Yet another observation can be important here. If the account of the Magi, as the catechism interprets it, presents the answer of the sacred books of Israel as the decisive and indispensable guide for the nations, in doing so the account of the Magi varies the same theme we encounter in John's Gospel in the formula: "Salvation comes from the Jews" (4:22). This heritage remains abidingly vital and contemporary in the sense that there is no access to Jesus, and thereby there can be no entrance of the nations into the people of God without the acceptance in faith of the revelation of God, who speaks in the sacred Scripture which Christians term the Old Testament.
By way of summary we can say: Old and New Testaments, Jesus and the sacred Scripture of Israel, appear here as indivisible. The new thrust of his mission to unify Israel and the nations corresponds to the prophetic thrust of the Old Testament itself. Reconciliation in the common recognition of the kingdom of God, recognition of his will as the way, is the nucleus of the mission of Jesus in which person and message are indivisible. This mission is efficacious already at the moment when he lies silent in the crib. One understands nothing about him if one does not enter with him into the dynamic of reconciliation.
2. JESUS AND THE LAW: NOT TO ABOLISH, BUT TO "FULFILL"
Nevertheless, the great vision of this text gives rise to a question. How will that which is foreshadowed here in the image of the star and those who follow it be historically realized? Does the historic image of Jesus, do his message and his work correspond to this vision, or do they contradict it? Now there is nothing more contested than the question of the historical Jesus. The catechism as a book of faith proceeds from the conviction that the Jesus of the Gospels is also the only true historical Jesus. Starting here, it presents the message of Jesus first under the all encompassing motto "kingdom of God," in which the various aspects of the good news of Jesus coalesce, so that they receive from here their direction and their concrete content (541-560). Then the catechism goes on to show the relation Jesus-Israel from three vantage points: Jesus and the law (577-582), Jesus and the temple (583-586), Jesus and the faith of Israel in the one God and savior (587-591). At this juncture our book comes finally to the decisive fate of Jesus, to his death and resurrection, in which Christians see the Passover mystery of Israel fulfilled and brought to its final theological depth.
The central chapter on Jesus and Israel interests us here particularly. It is also fundamental for the interpretation of the concept of kingdom of God and for the understanding of the Easter mystery. Now, to be sure, the very themes of law, temple and the oneness of God are the volatile ones supplying the material for Jewish-Christian disputes.
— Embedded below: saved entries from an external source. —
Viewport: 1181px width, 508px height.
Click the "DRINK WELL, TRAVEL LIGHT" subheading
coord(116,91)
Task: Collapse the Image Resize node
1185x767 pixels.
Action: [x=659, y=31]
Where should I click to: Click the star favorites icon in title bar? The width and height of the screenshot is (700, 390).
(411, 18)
Is it even possible to view these things simultaneously in fidelity to history, according to faith, and under the primacy of reconciliation? It is not only earlier interpretations of the history of Jesus which have given generally negative images to Pharisees, priests and Jews. Indeed, crass contrasts have become a cliché in modern and liberal descriptions where Pharisees and priests are portrayed as the representatives of a hardened legalism, as representatives of the eternal law of the establishment presided over by religious and political authorities who hinder freedom and live from the oppression of others. In light of these interpretations one sides with Jesus, fights his fight, by coming out against the power of priests in the church and against law and order in the state. The images of the enemy in contemporary liberation struggles fuse with those of Jesus' history, which is reduced to a struggle against religiously veiled domination of man by man, the inauguration of that revolution in which Jesus is to be sure the underdog but precisely by his defeat establishes a first step which will necessarily lead to definitive victory. If Jesus is seen thus, if his death must be conceived in terms of this constellation of antitheses, his message cannot be one of reconciliation.
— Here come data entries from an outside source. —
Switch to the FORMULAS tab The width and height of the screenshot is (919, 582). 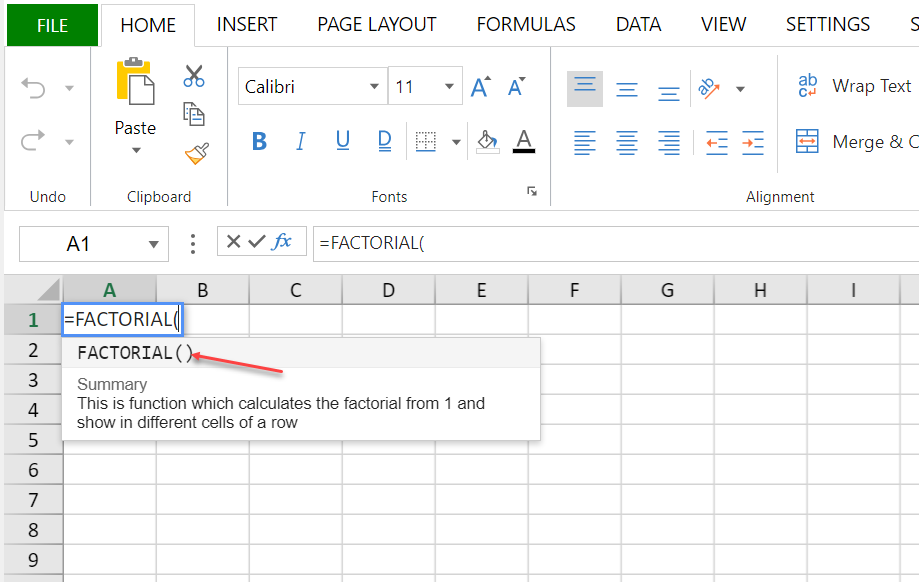[x=526, y=25]
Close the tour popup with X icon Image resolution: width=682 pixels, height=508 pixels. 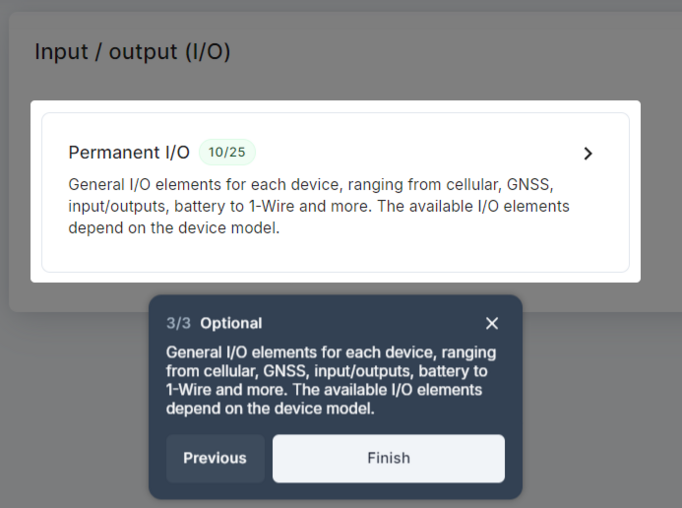click(x=491, y=323)
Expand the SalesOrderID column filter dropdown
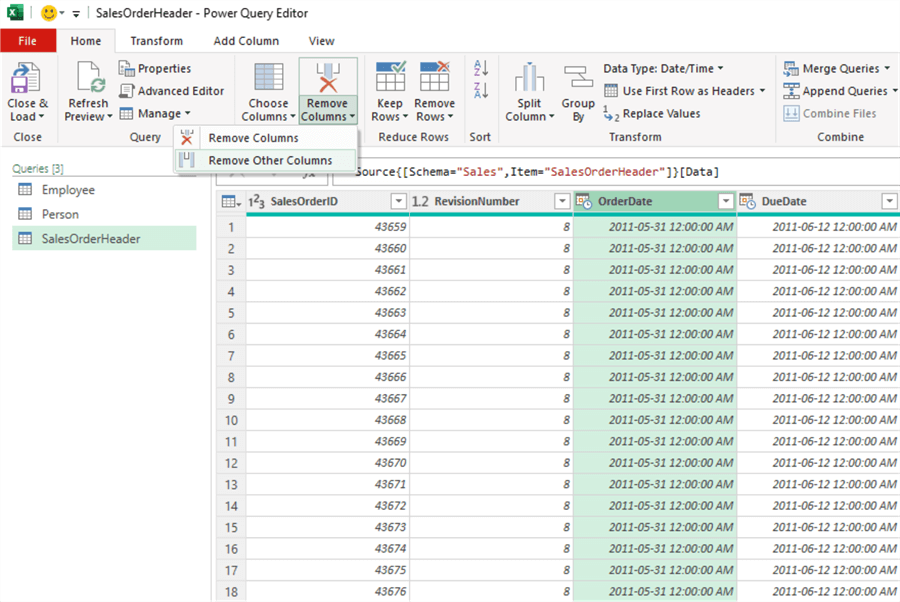Image resolution: width=900 pixels, height=602 pixels. pos(398,202)
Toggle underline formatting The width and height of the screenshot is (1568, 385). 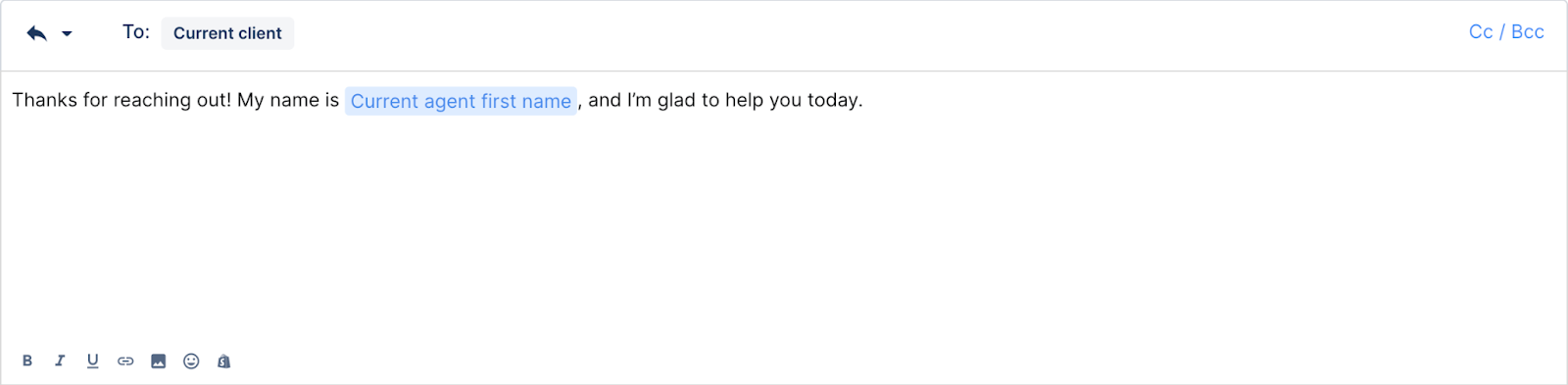[x=92, y=361]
It goes without saying that the catechism does not share this outlook. Rather it holds principally to the portrayal of Jesus in the Gospel of Matthew, seeing in Jesus the Messiah, the greatest in the kingdom of heaven; as such he knew he was "to fulfill the law by keeping it in its all embracing detail ... down to 'the least of these commandments'" (578). The catechism thus connects the special mission of Jesus to his fidelity to the law; it sees in him the servant of God who truly brings justice (Is. 42:3) and thereby becomes "a covenant to the people" (Is. 42:6; Catechism, 580). Our text is far removed here from any superficial smoothing over of Jesus' conflict laden history, however. Instead of interpreting his way superficially in the sense of an ostensibly prophetic attack on hardened legalism, it strives to fathom its real theological depth. This is seen clearly in the following passage: The "principle of integral observance of the law not only in letter but in spirit was dear to the Pharisees. By giving Israel this principle they had led many Jews of Jesus' time to an extreme religious zeal. This zeal, were it not to lapse into 'hypocritical' casuistry, could only prepare the people for the unprecedented intervention of God through the perfect fulfillment of the law by the only righteous one in place of all sinners" (579). This perfect fulfillment includes Jesus taking upon himself the "'curse of the law' incurred by those who do not 'abide by the things written in the book of the law, and do them (Gal. 3: 10)'" (580).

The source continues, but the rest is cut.